Weakening Google

by David Sims

Some interesting news this morning, via Dave Winer, that of all the mentions of Disney CEO Michael Eisner online - not just material published by Disney or its subsidiary ABC, but every article online from the New York Times, Wall Street Journal, Business Week, Forbes, The Economist and so on -
the top result on Google is Tim O'Reilly's recent weblog on Eisner's disingenuous comments before a Senate subcommittee on the Internet and copyright. (A post by Dave Winer is number two.)

First reaction: That's amazing and fantastic! Google's the most respected search engine on the web these days (previous title holders, though we don't like to admit it, included Hotbot, Alta Vista, and Yahoo) and it's found a way to punch through the grip of big-name corporate media, the East Coast gatekeepers of sanctioned news. It's a happy day when a dissenting opinion gets so prominent a voice.

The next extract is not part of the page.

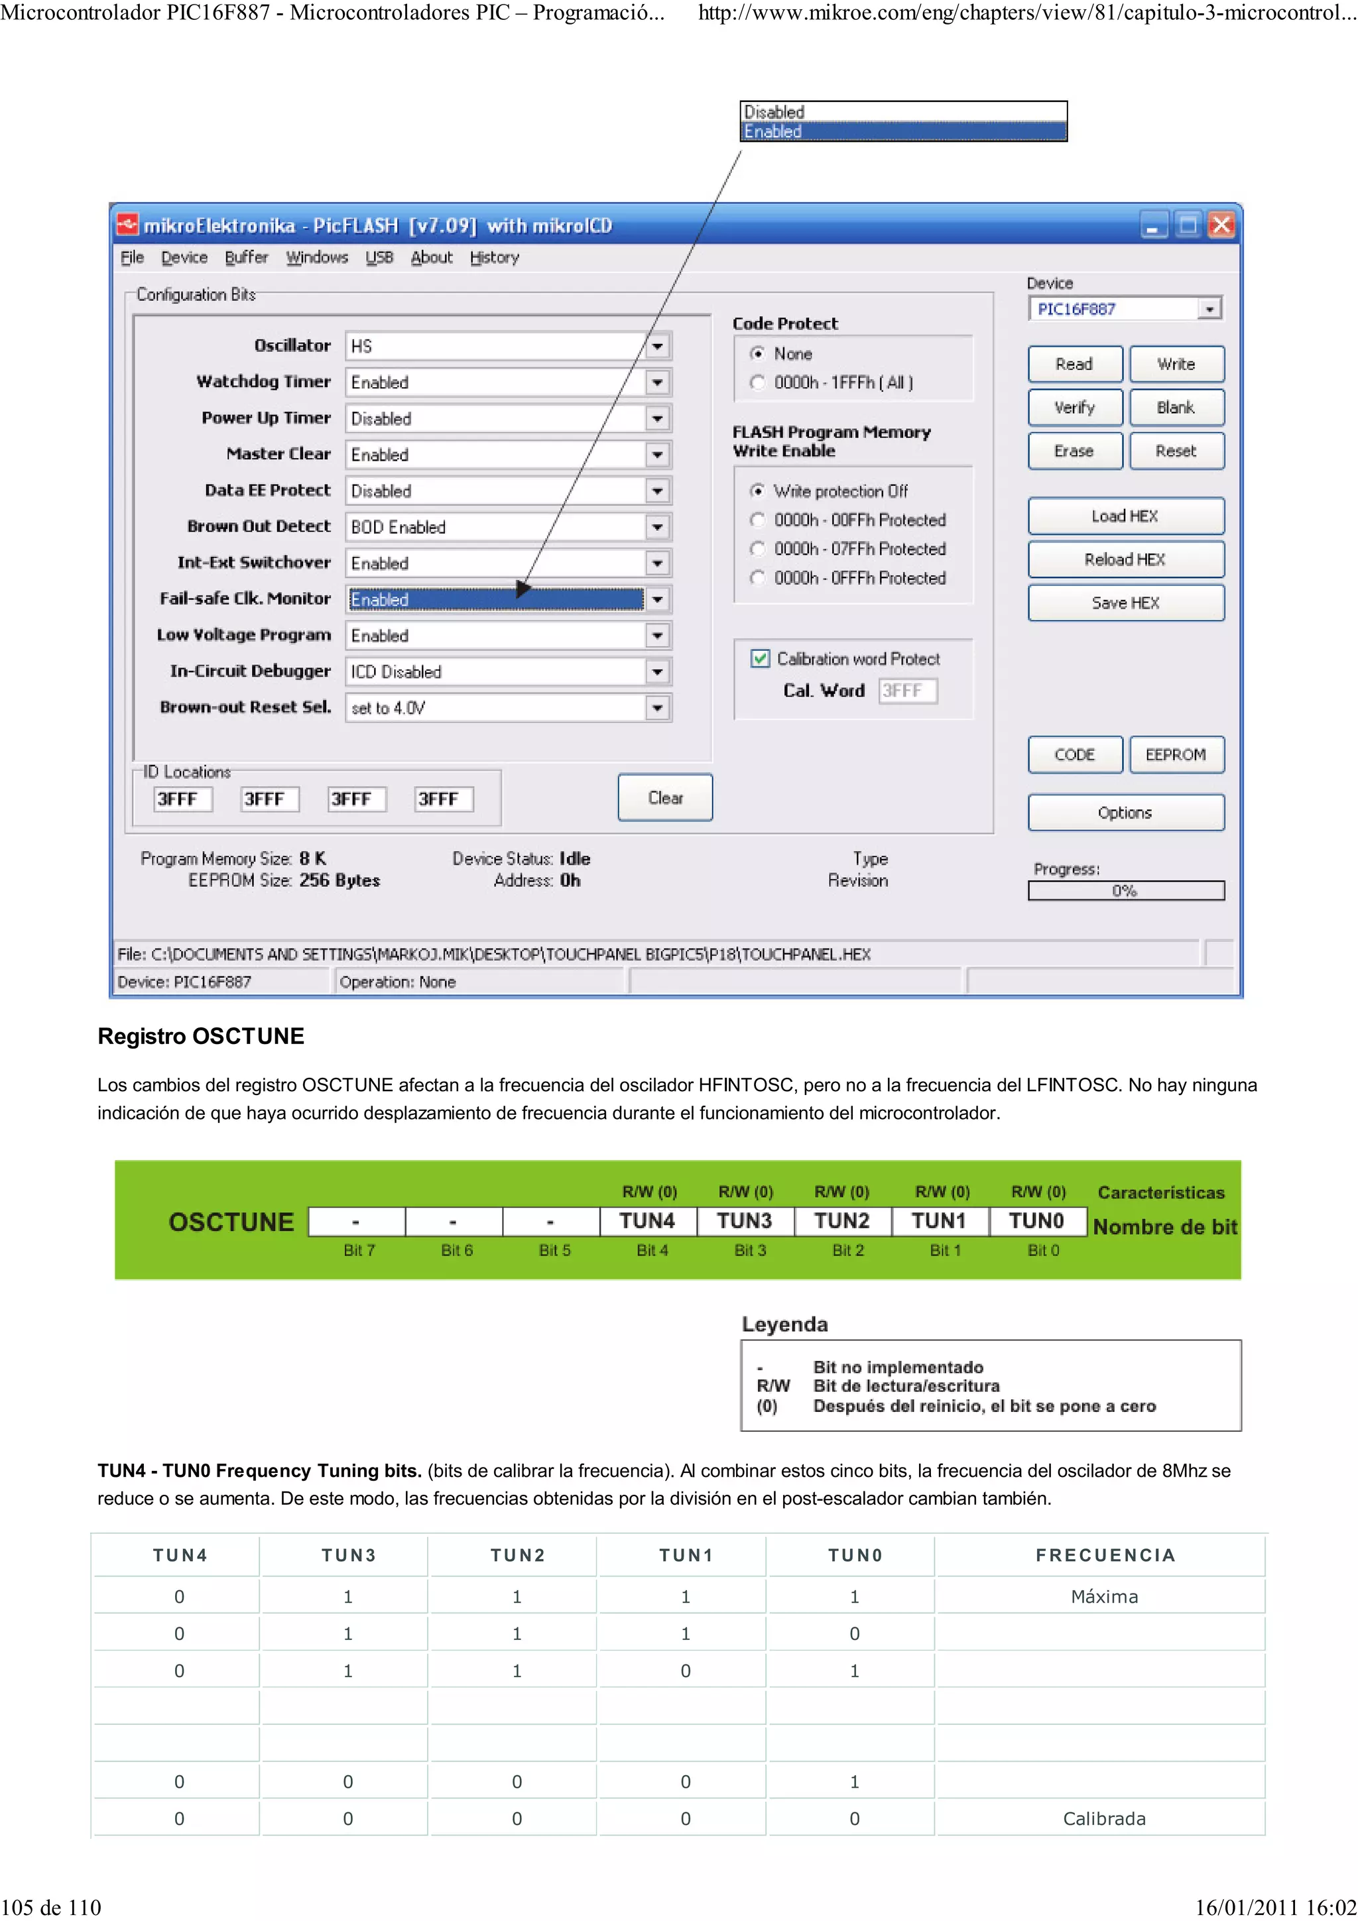1358x1921 pixels.
Task: Click the Erase button
Action: [1074, 451]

Counter reaction: Google's being weakened by its reliance on webloggers and their crosslinks. Tim's blog is interesting, but even though he signs my paycheck, I can't convince myself that his comments on Eisner's testimony are the most important source on Eisner on the Web. The prominence of Tim's blog is a great chuckle among those of us who have our noses stuck so far up the weblog/Google/RSS information chain that we can't see daylight unless someone blogs it. But it could make it a less valuable tool for mainstream (whatever that is) users. You may not like Disney or its behavior, but Eisner has been one of the most important figures in the business of Media over the past 20 years. Disney's such a powerful force these days that we forget that it was on the ropes when Eisner took the helm in the mid 1980s. Someone researching Eisner online might want to know that.

I raised a similar point a few weeks ago with a prominent blogger who declined to politely agree and nod gravely at my concern. Bloggers, he pointed out, are a highly intelligent lot. And if they decide to vote with their links that something is important, it is. True: but bloggers are hardly any more representative than the folks at the Washinton Press Club. Like journalists, they have their biases: they lean towards the left, they lean towards the techy, and they lean towards open source.

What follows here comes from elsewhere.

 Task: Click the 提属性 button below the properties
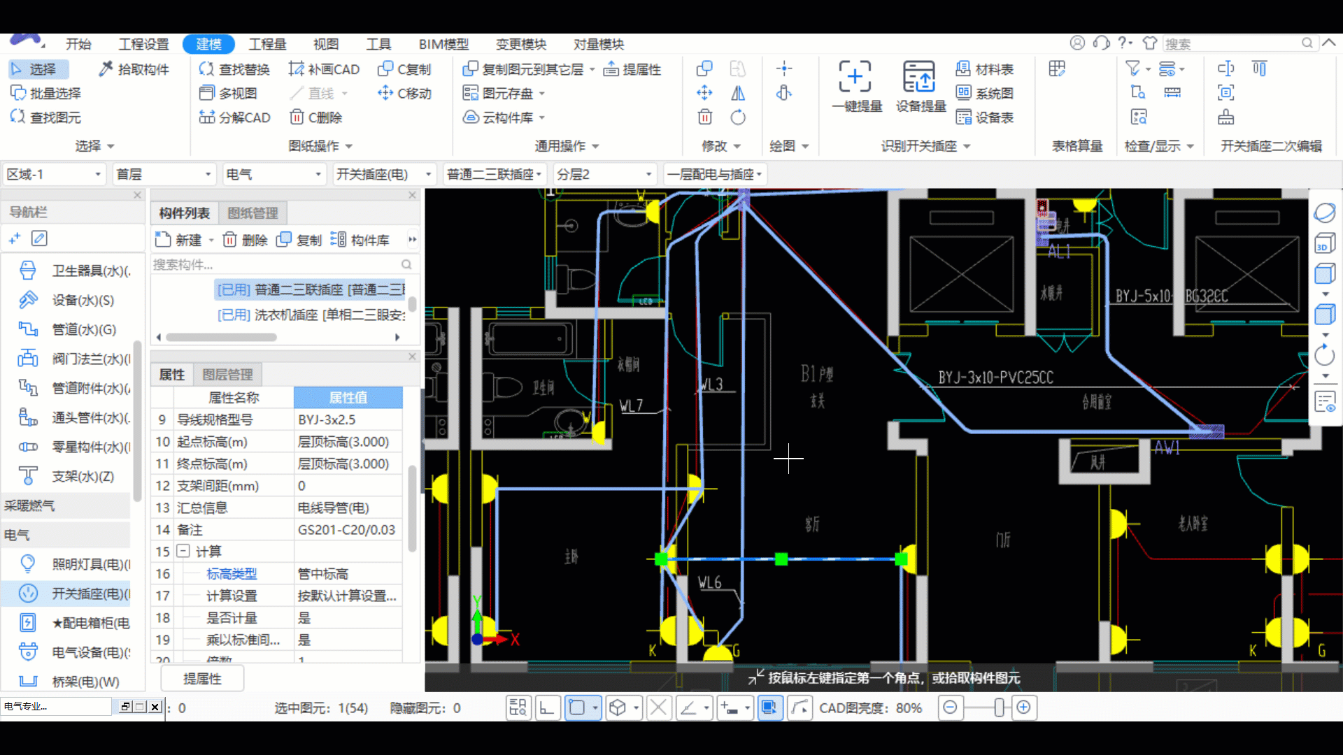pos(202,679)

If Google wants to evolve into a functional resource for all users, it will have to work itself off this current path, or it will open up an opportunity for The Next Great Search Engine.


2002-05-06 17:12:23
Googles of a different colour
This Eisener example is not the only place where the very foundation of Google's index model betrays its skew: Take any common term that has a GNU/Linux connotation and look what comes up: Try 'gnu' or 'gnome' or any one of a thousand common words with far more history and significance since the infamous Torvalds posting.

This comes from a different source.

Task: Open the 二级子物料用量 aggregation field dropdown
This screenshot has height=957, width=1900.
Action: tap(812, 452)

The problem is, of course, that the google model is self-selecting: Because it rates based on links, it rates based on the opinions not of subject experts or even just fans (as it claims) but on the opinions of people able to code the links. That's clearly a techie subculture.

Most non-technical emails I receive have no .signature (and it would take some explaining to tell them why I put a dot in front of that word) so their postings on mailing list archives do not feed google. Even in non-techie 'blog-like things' you will find a distinct lack of links, or links in plain text (not wrapped by A tags); all of this conspires to skew google to the geek.

The solution? I wouldn't want a "correction factor" applied to Google (although maybe there's some merit in this) but instead what is needed is a new form of "blog like thing" that would appeal to my mom and all the others out there who have no pressing need to be published, but who have relevence metadata to share. Maybe it will come when all our harddrives are online in one giant Gnutella index so that, by owning any bookmark, you've voted for that site.

2002-05-06 17:21:38
Googles of a different colour
say ... could this be a means for Mozilla to fund itself? My guess is there are a lot of people, now not just Google, who would pay per-hit for a Preferences/Privacy+Security/Bookmarks/Share+with+Mozilla+Partners option ...
2002-05-06 17:57:34
Different kinds of documents in the same list
The problem is that criticism against Eisner as well as his biography and interviews with him end up in the same list, sorted as one big unhappy category.
If Google knew what Tim was writing about it could label the text "Criticism" and it could label Eisner's own page "Personal page" etcetera. That's what they should be working on in my opinion.


2002-05-07 13:57:32
Teoma has already solved these problems
Teoma has a fundamentally better search algorithm that Google because:
1. It categorizes web pages according to categories that are created on-the-fly so that a search for Disney returns results under Walt Disney, Disney World, Animation Arts, Disney Comics, Theme Parks, etc.
2. Rather than looking at all links on the web to establish PageRank, Teoma looks at a subset of pages that are deemed to be relevant to the topic at hand. In other words, when searching for pages about Blogging, bloggers links would carry more weight than when searching about pages on Disney. This also prevents bloggers from sticking links on all of their pages in an effort to bost the rank for a particular site, like what happened with xenu.net. Bloggers could spam their pages with as many links as they like, but such references would have little weight on the search because other links from other Scientology-related pages are deemed more important for ranking xenu.net then pages in general.

In sum, Google returns what the web considers to be a "hot" page - meaning that it lots of bloggers are linking to it, there must be something special about the site. Temoa, on the other hand, returns more technical and detailed pages that are more highly regarded within a specific community.

At least in theory. It doesn't work that way in reality for a number of reasons, one of which is that Google's index is ten times as big.

2002-05-08 11:19:53
I disagree
I think you incorrectly hypothesize what Google is meant to represent. Google represents what people on the web think is important. Tim O'Reilly is highly respected among people on the web, and one shouldn't pass off the idea that perhaps, on the web, what Tim thinks of is of more importance than any other site.

Your comments on Eisner's importance refer to concepts about him which people on the web don't think is relevant to his importance. If people on the web really thought that highly of Eisner, there would likely be a bunch of pages which would provide, if you wish, more 'informative' information. Strangely, you didn't mention a site which you think should have gotten a higher ranking than Tim's weblog.

It's a basic rule of science: don't necessarily change the methodology just because you disagree with the results. It may be cause for suspicion, but without a doubt, Google's methodology has the track record of producing the best results.